When President Barack Obama geared up for air strikes to enforce his chemical weapons “red line” in Syria four years ago, Donald Trump cried foul.
As Obama rallied support for an attack to punish Syrian ruler Bashar Assad’s use of nerve gas against civilians, Trump in a series of tweets expressed little concern for the innocent victims and insisted that the United States had no business in Syria.
“The only reason President Obama wants to attack Syria is to save face over his very dumb RED LINE statement,” Trump tweeted in September 2013, referring to Obama’s declaration the year before that Assad’s use of chemical weapons would cross a “red line” and trigger punitive U.S. action.
“Do NOT attack Syria, fix U.S.A.,” Trump added at the time.
He maintained that position as a presidential candidate, two years after Obama abandoned the strikes. “I wouldn’t have drawn the line,” he said in a September 2015 GOP debate.
But on Wednesday, Trump seemed to embrace his own red line during a press conference that confounded assumptions about his foreign policy and convinced some observers that he might order the sort of military action he once denounced Obama for considering.
“He basically implored President Obama not to take military action,” said Jon Finer, who was chief of staff to former Secretary of State John Kerry. “We’re hearing a different tone now from President Trump on President Assad and the nature of his brutal rule over Syria.”
Appearing next to Jordan’s King Abdullah at the White House, Trump said Assad must be held accountable for a chemical weapons attack this week in a pro-rebel area that reportedly killed dozens of people, many of them children. U.S. officials believe the Assad regime is likely behind the attack, which bore the hallmarks of nerve gas, though Damascus has denied responsibility.
Asked whether the attack violated a “red line” for him, Trump said that it “crosses many, many lines, beyond a red line.”
Trump would not specify what kind of response he would deliver to Syria’s government. “You will see. They will have a message. You will see what the message is,” he said.
But after calling the attack “an affront to humanity,” Trump suggested he was reconsidering his view that the United States should not work to remove Assad from power. “My attitude towards Syria and Assad has changed very much,” he said.
Trump’s surprising words came in a week when attention had been focused on his seeming disinterest in human rights and other humanitarian concerns abroad. On Monday, Trump hosted Egypt’s repressive leader, Abdel Fattah el-Sisi, at the White House, where he made no public reference to the Arab dictator’s historic political crackdown in his country or the imprisonment there of several American citizens.
But in a sign that Trump’s comments were not unscripted freelancing, United Nations Ambassador Nikki Haley urged the U.N. Security Council earlier on Wednesday to take strong action against the Assad regime. If it did not, she said, “there are times in the life of states that we are compelled to take our own action.”

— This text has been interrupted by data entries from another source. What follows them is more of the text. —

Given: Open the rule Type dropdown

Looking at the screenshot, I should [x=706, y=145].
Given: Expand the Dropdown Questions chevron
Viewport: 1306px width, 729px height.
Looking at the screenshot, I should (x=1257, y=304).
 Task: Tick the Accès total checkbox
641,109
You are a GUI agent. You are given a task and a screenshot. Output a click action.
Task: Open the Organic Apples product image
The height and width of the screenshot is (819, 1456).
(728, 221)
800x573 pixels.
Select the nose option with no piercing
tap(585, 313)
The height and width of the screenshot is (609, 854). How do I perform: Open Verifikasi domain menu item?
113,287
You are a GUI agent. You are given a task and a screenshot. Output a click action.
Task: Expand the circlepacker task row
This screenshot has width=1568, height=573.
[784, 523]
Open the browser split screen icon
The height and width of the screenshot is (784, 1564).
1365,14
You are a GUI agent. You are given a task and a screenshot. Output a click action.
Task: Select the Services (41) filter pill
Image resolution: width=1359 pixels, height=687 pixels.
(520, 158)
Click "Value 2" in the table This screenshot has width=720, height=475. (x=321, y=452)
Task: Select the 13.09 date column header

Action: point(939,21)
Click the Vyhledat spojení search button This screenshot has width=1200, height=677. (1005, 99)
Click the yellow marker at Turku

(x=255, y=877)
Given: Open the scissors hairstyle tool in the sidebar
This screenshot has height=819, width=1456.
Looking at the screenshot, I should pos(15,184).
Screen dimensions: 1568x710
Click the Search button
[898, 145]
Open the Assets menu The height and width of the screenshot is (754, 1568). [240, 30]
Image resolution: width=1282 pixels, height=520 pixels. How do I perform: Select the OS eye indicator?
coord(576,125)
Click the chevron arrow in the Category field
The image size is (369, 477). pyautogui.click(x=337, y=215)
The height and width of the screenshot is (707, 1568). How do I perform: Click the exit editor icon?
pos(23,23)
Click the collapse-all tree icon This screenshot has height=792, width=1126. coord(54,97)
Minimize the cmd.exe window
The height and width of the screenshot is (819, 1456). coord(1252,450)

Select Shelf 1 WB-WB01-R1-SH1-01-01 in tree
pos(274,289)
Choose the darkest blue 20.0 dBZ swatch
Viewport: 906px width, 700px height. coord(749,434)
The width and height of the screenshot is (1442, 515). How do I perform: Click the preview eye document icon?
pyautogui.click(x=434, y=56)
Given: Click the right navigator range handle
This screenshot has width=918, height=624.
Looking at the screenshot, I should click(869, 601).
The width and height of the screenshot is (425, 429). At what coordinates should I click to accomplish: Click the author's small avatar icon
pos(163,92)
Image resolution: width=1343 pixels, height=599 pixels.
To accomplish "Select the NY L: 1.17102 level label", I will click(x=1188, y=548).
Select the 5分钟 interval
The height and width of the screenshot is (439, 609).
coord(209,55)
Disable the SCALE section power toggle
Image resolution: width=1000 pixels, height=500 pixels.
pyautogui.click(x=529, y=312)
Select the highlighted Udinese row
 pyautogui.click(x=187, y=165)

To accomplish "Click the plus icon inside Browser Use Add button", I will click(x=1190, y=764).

The White House’s turnaround on Syria galled former Obama administration officials, particularly when Trump seemed to blame Obama for this week’s atrocity there. Trump recalled Wednesday that Obama, after moving to the brink of military action, abruptly called off his planned air strikes. (Obama first said he wanted Congress to vote on any military action; he then shelved the plan entirely after striking a deal with Russia, an ally of Assad, to peacefully remove and destroy the country’s deadly chemical stockpile.)
“I think the Obama administration had a great opportunity to solve this crisis,” Trump said. “When he didn’t cross that line, after making the threat, I think that set us back a long ways. It was a blank threat.”
But Trump himself had urged Obama not to follow through on the threat, saying in September 2013 that there was “no upside and tremendous downside.”
If Trump does take action against Assad, it could complicate his relationship with Russia, whose military is fighting alongside Syrian forces. During the Obama presidency, the Kremlin warned that it would use force to defend the Assad regime from potential U.S. aggression.
On Wednesday, a Russian defense ministry spokesman said the gas was released when Syrian air strikes hit a rebel-held chemical weapons factory.
Any U.S. action on the crowded Syrian battlefield could also have unpredictable consequences.
“If they do go after something meaningful in terms of military targets, would they be willing to kill Russians? There are a lot in Syria now,” asked Derek Chollet, a former senior Pentagon official who was involved in planning for the aborted 2013 strikes.
Some former Obama administration officials said they would welcome a limited strike against Syrian forces as a way of reasserting U.S. power in the Middle East—and to provide Secretary of State Rex Tillerson with leverage ahead of his planned visit to Moscow on April 12.
“The timing of Tillerson’s visit is good because he can, in the aftermath of whatever action we take, go to the Russians with a stronger hand and explain to them what our objectives are in the Middle East,” said Evelyn Farkas, who served as the Pentagon’s top Russia official under Obama.
“It’s very important to show the Syrian regime and the world, other would-be chemical bombers, that you cannot get away with this,” she said.
Whether Trump has committed himself to the action he urged Obama against remains unknown.
But he did make clear that his perspective changed once a chemical massacre occurred on his watch.
“I now have responsibility,” Trump said.